Every line of the records below from the line with "Task: Click BALOMPIÉ LATINO crew name" up to and including the line with "The height and" must be reproduced exactly, and no line outside that range.

*** Provided data ***

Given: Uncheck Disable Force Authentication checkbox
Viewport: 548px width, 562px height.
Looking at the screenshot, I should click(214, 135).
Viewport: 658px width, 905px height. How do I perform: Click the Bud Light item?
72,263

***
*** Provided data ***

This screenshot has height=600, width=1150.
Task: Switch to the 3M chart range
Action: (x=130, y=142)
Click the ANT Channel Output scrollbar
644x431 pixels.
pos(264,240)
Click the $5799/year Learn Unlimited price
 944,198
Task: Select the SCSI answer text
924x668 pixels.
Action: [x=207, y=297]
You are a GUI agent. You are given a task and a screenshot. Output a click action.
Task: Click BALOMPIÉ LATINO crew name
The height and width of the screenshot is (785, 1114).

***

:: Result for this task ::
Task: Click BALOMPIÉ LATINO crew name
The height and width of the screenshot is (785, 1114).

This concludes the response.